* Begin *

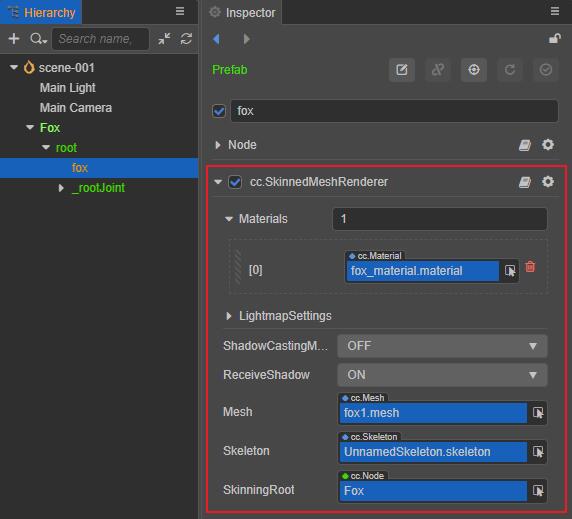Click the Search name input field

(100, 39)
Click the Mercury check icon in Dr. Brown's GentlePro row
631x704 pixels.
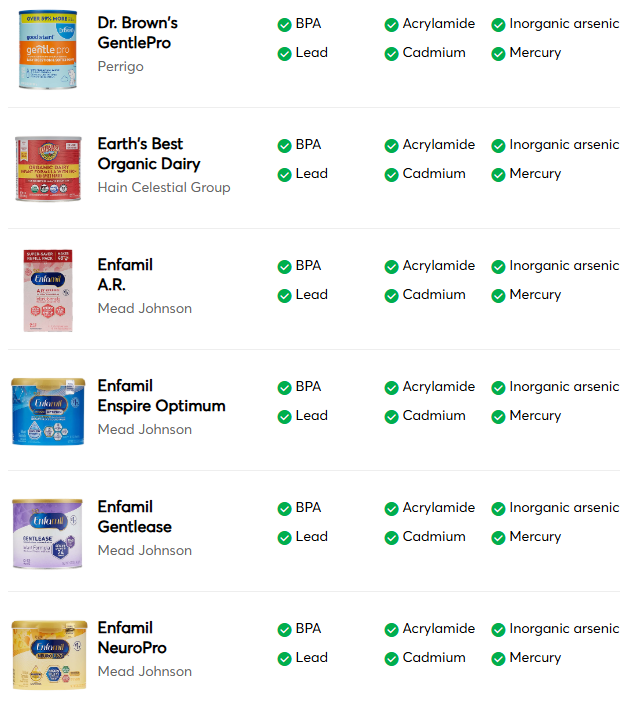(x=498, y=54)
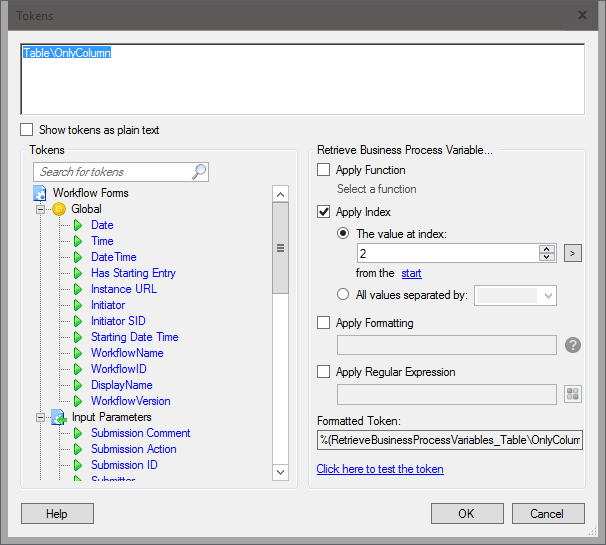This screenshot has height=545, width=606.
Task: Click the OK button
Action: pyautogui.click(x=467, y=514)
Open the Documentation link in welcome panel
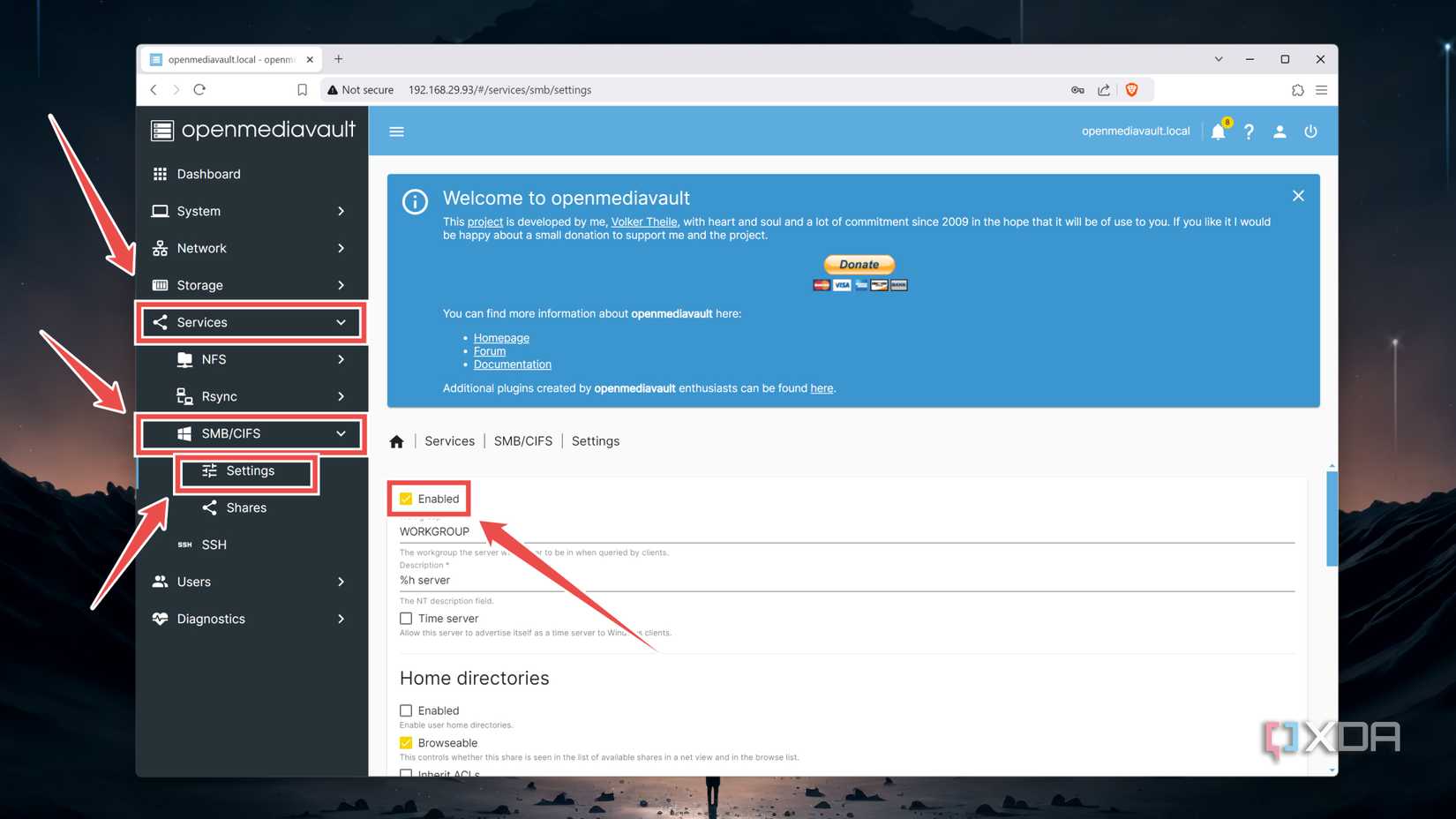 pos(512,364)
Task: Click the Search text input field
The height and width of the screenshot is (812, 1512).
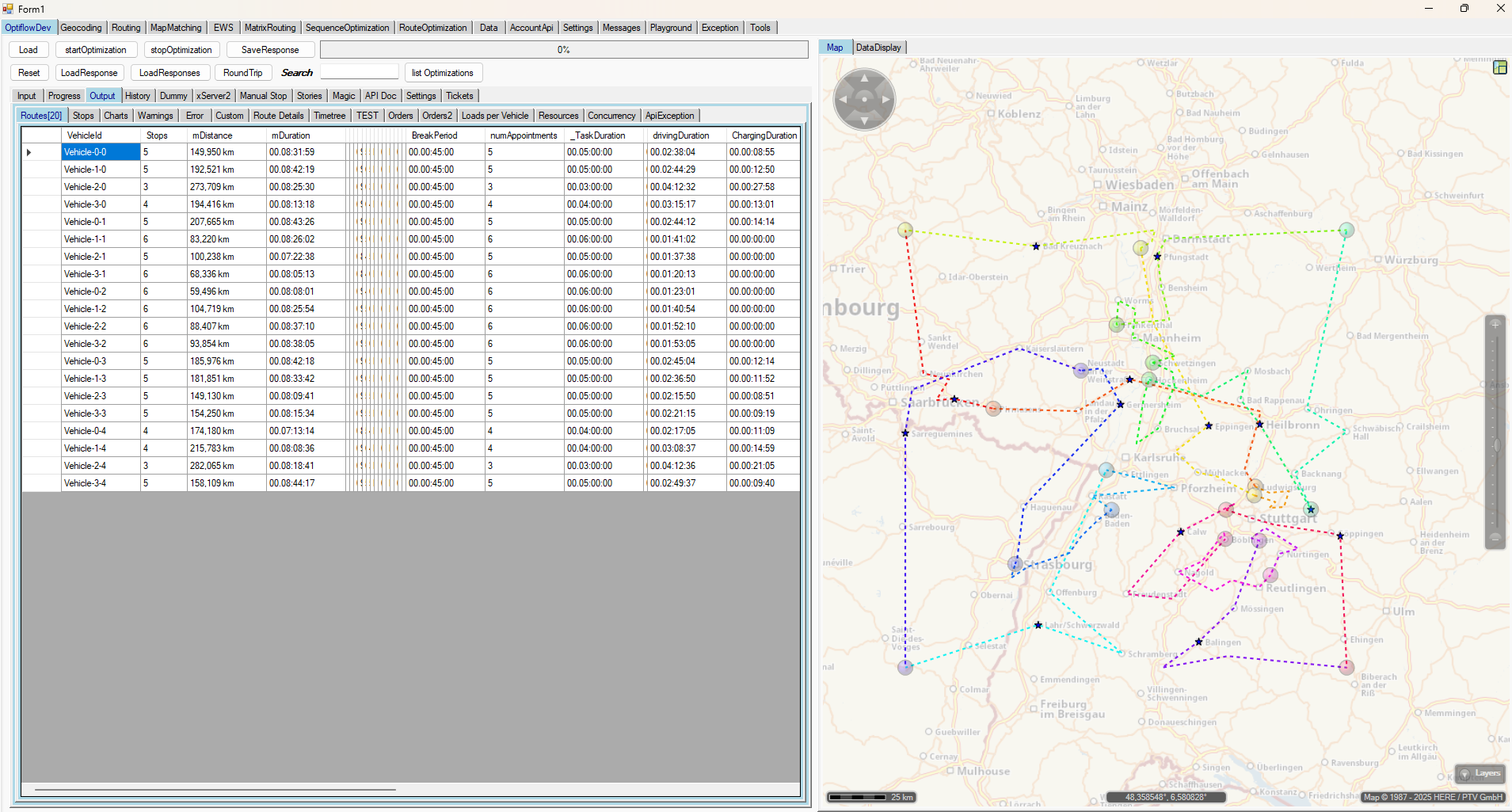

* End *

## THE TASK
Echo these records line for line, leaving out the pictures.

## ANSWER BELOW
Click the Search name input field

(100, 39)
Click the Mercury check icon in Dr. Brown's GentlePro row
631x704 pixels.
(x=498, y=54)
This screenshot has height=545, width=606.
Task: Click the OK button
Action: pyautogui.click(x=467, y=514)
Open the Documentation link in welcome panel
 pos(512,364)
Task: Click the Search text input field
The height and width of the screenshot is (812, 1512).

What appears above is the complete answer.